A few more things you'd have to live without, besides the bike:
- analgesics
- antibiotics (you think just because you kill it in the woods it'll be guaranteed germ free? think again)
- modern surgery to fix those bones that break when you fall of the horse
- narcotics to put you under and the vital sign monitoring equipment
- insulin (maybe you or your family need it, maybe you don't...)
- a phone to call the doctor with
- the internets, obviously
- weather forecasts
- reliable, modern food preservation
- reliably clean drinking water
- toilet paper
- if you can actually swing toilet paper, it won't be soft.

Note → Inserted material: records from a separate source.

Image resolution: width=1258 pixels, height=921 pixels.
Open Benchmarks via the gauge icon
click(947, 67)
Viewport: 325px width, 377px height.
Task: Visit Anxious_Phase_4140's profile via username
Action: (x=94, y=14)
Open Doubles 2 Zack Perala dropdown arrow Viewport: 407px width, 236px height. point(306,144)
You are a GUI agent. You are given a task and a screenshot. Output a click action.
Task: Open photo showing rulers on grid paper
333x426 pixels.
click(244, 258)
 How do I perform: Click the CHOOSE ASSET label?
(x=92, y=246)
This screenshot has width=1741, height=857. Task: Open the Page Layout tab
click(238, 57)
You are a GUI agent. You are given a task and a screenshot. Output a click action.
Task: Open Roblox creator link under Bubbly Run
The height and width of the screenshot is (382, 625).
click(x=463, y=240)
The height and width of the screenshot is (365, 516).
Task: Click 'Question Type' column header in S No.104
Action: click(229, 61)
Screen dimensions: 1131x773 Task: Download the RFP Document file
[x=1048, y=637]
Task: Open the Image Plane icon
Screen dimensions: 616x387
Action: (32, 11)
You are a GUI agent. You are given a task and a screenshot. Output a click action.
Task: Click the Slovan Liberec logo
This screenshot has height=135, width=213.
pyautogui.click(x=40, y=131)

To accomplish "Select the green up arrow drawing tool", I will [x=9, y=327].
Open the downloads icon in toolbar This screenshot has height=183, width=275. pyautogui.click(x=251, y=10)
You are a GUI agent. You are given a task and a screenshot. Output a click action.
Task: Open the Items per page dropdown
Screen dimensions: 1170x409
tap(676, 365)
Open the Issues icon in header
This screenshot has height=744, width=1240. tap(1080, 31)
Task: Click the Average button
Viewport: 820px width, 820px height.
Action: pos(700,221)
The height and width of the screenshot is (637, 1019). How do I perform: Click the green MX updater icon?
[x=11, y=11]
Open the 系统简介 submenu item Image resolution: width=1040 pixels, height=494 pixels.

- Preparation H. See above.
- electric razors
- virtually all modern cleaning products and antiseptics
- central heating
- sewing machines. You wanna wear it, you gotta needle
every last stitch.
- also, that needle will be made from bone or some soft metal. no steel for you.
- no cast iron either.
- you want nails, you find something anvil-ish and start swinging that hammer
Also, many things that aren't exactly high-tech but aren't avilable everywhere.
Like cheap rubber for rubber boots and raincoats,
coffee, chocolate, citrus fruit, many spices, actual tea (rather than the herbal shit), tobacco. Transport is cheap because of high tech solutions. Never mind agriculture.
Oh, also, no agriculture? Ever wondered what got the neolithic revolution started in the first place? The desire to settle down to make...beer. Yep, no beer. Also, distilling or winemaking will be out. If you hole up for the winter, you might be able to make some form of fruit schnapps with ice-distillation.
And if you live far from the sea, enjoy your iodine deficiency (even when you can get iodine infused foodstuffs of all sorts, not to mention supplements, many people in the industrialized world today don't get enough iodine).
Now, don't get me wrong. You can do a lot of amazing stuff with fairly simple aplications of technology.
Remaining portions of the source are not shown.